● **Directions**: With pictures left out, please repeat word for word the lines from the one containing "You are a GUI" through the end of the records.

:: Available data

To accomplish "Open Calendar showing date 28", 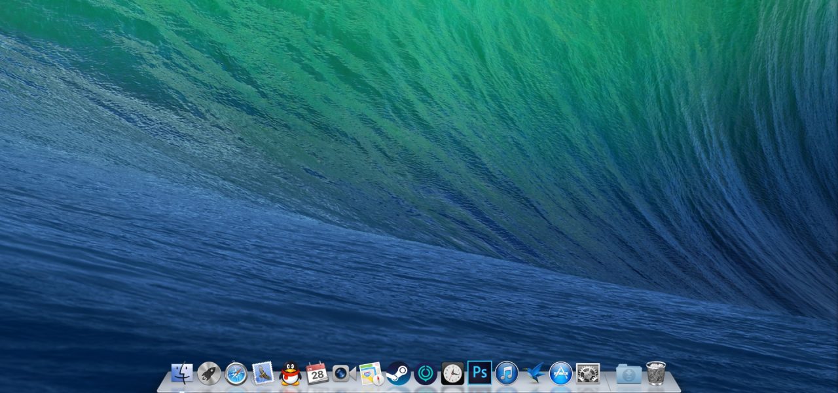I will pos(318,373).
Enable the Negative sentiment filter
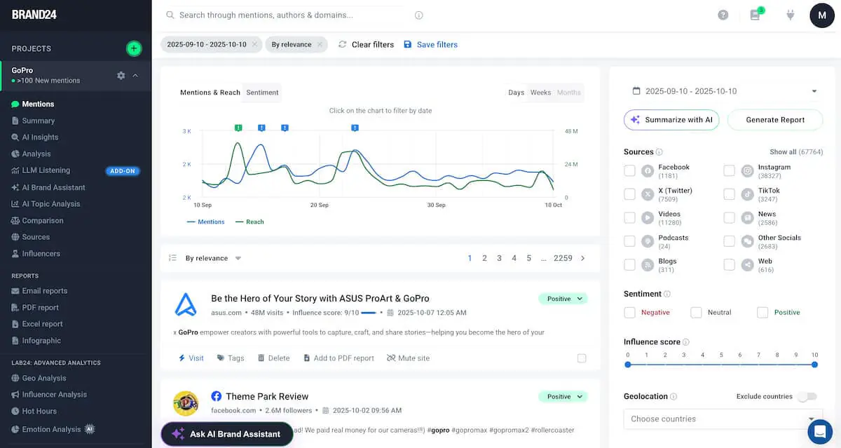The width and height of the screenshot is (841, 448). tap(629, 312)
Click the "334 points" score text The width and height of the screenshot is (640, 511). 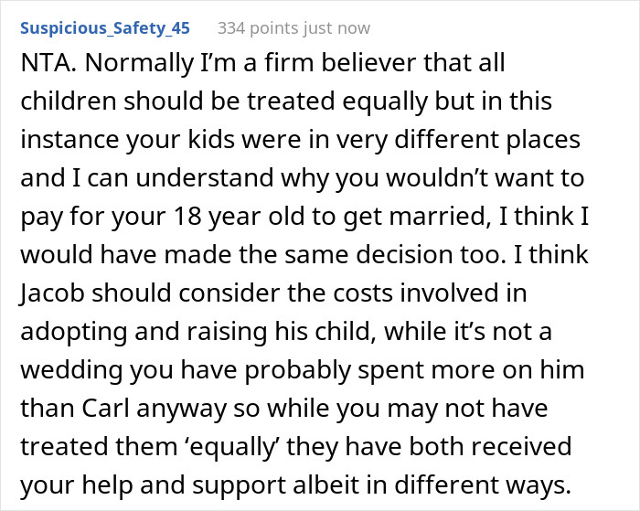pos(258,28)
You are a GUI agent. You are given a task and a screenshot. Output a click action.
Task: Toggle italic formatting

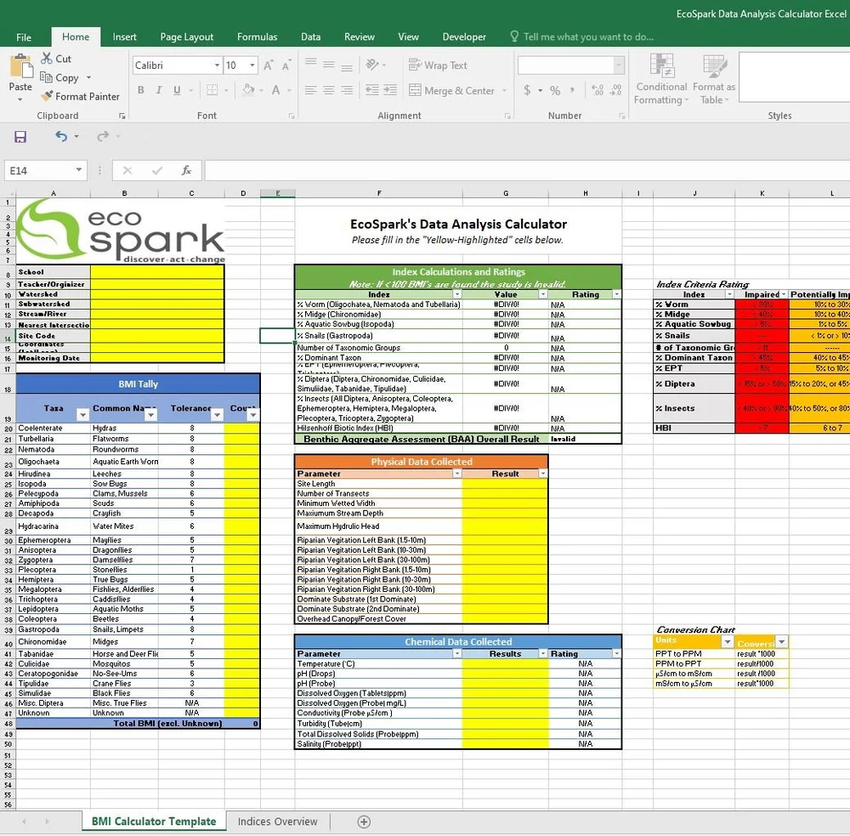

::::

● **Output**:
You are a GUI agent. You are given a task and a screenshot. Output a click action.
Task: Toggle italic formatting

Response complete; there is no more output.